Consignes:
A - Selon le message sur le choix d'un portable, pourquoi la personne qui écrit se met-elle à envisager d'autres choix ? Répondez en une à trois phrases.
B - Pour chacune de ces affirmations, dites par oui ou par non si elle concorde avec le message sur le choix d'un portable, en citant à l'identique les mots du message qui tranchent : (i) l'ASUS PL30JT pèse 2 kg ; (ii) un écran de 15 pouces conviendrait ; (iii) l'autonomie recherchée est d'au moins 6 heures.
C - Reprenez le message sur le choix d'un portable et poursuivez-le après sa dernière phrase.

Texte à lire:
- - - - -
# [Achat] Choisir un portable

## anigel

Bonjour,

Depuis plusieurs mois j'attendais la perle rare des portables : le ASUS PL30JT (Core i5 ULV, 4 Go / 500 Go / NVidia discrète + Intel GMA, 13,3" TFT mat). Ce portable avait vraiment tout pour me plaire : 10H d'autonomie, 2 kgs, et une dalle mate. Sauf qu'il n'y a jamais eu une seul exemplaire en France...

Du coup, un peu lassé, je commence à envisager d'autres choix. Mais sans trouver quelque chose qui me convienne...

Je cherche la perle rare :

- Core i5, ULV si possible

- 14" maxi (13 serait l'idéal)

- 2,5 kgs maxi

- carte vidéo NVidia discrète (= Optimus) + Intel

- autonomie 6H mini

- et une dalle mate ce serait parfait

Si quelqu'un connait une marque qui réunisse tout ça dans le même appareil... Merci d'avance !
- - - - -
Lignes fournies:
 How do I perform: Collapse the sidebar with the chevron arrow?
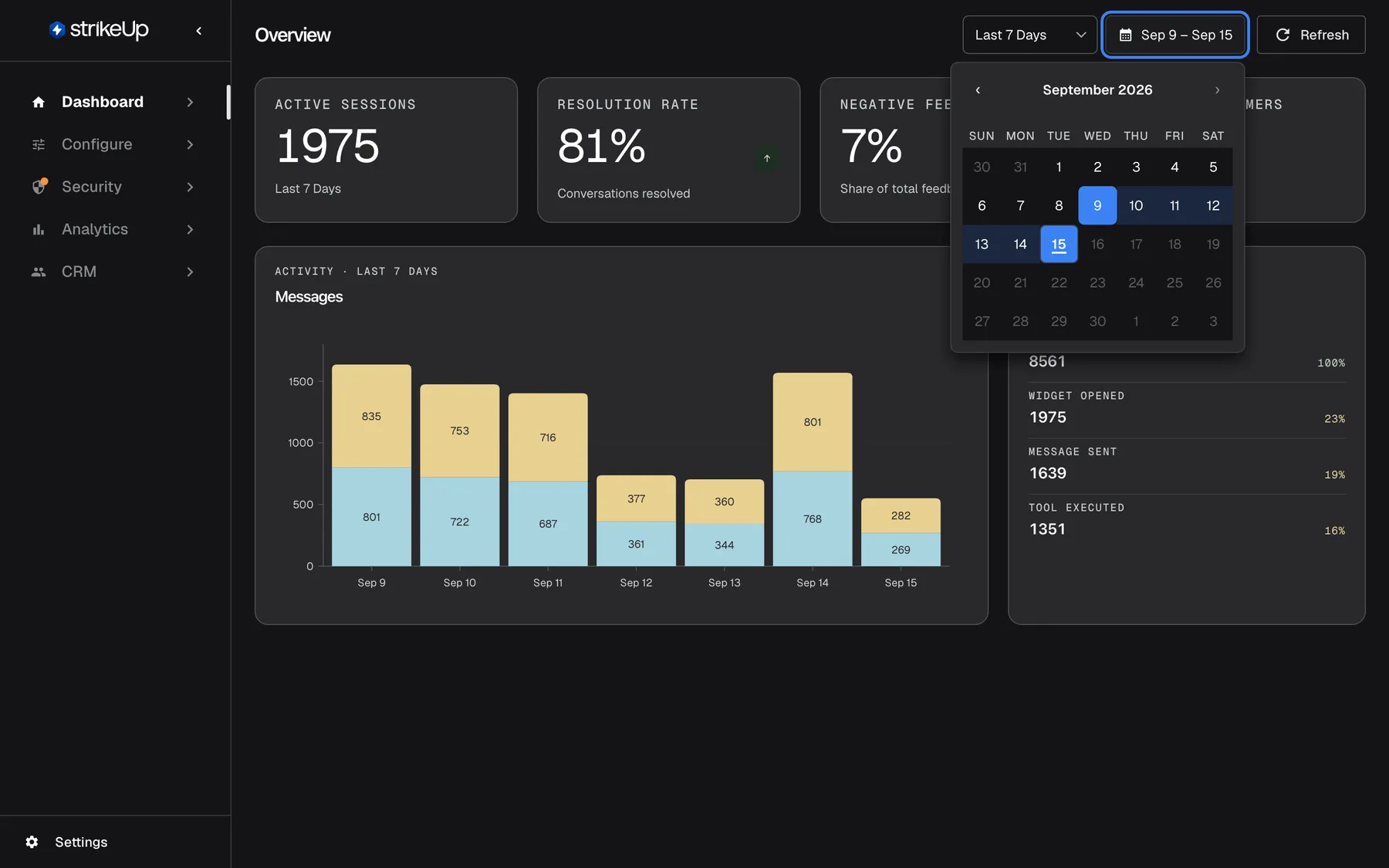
- - - - -
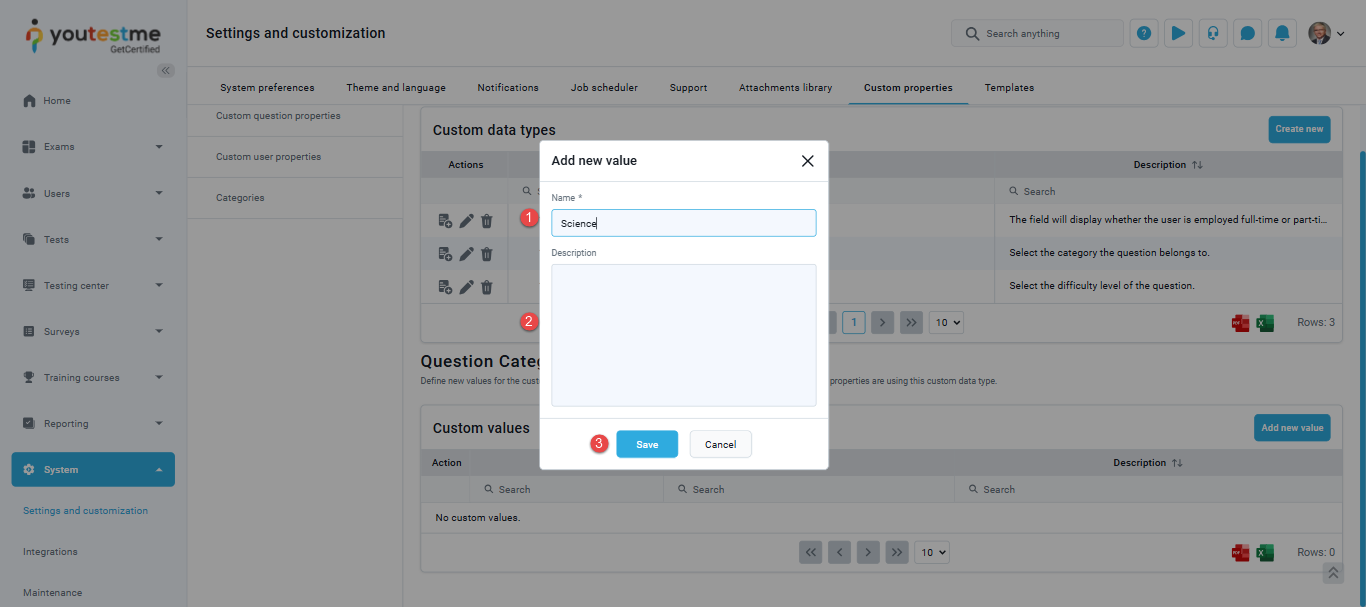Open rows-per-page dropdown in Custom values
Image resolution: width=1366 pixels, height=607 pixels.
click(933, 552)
- - - - -
Réponses par tâche:
A - Le portable attendu depuis plusieurs mois, l'ASUS PL30JT, n'a jamais eu un seul exemplaire en France. Cette attente a fini par lasser la personne qui écrit, qui commence donc à regarder d'autres modèles.

B -
(i) Oui : « 10H d'autonomie, 2 kgs ».
(ii) Non : « 14" maxi (13 serait l'idéal) ».
(iii) Oui : « autonomie 6H mini ».

C -
----------

## Ezka

Il y avait une réponse qui était très intéressante sur les fournisseurs de matériel/ordinateurs portables hautement compatible nunux (et avec du bon matos) ... mais je ne l'ai pas gardée dans mes bm et malheureusement pour la chercher j'ai fait choux blanc :s

Bref voila un post hyper constructif =)

NB : si une personne se souviens de ce post ...

----------

## anigel

Bonsoir,

Merci quand même : post en anglais ou en français ?

----------

## xaviermiller

L'un des posts de Magic Banana, il a redonné le lien récemment  :Wink: 

----------

## anigel

Ce post peut-être ?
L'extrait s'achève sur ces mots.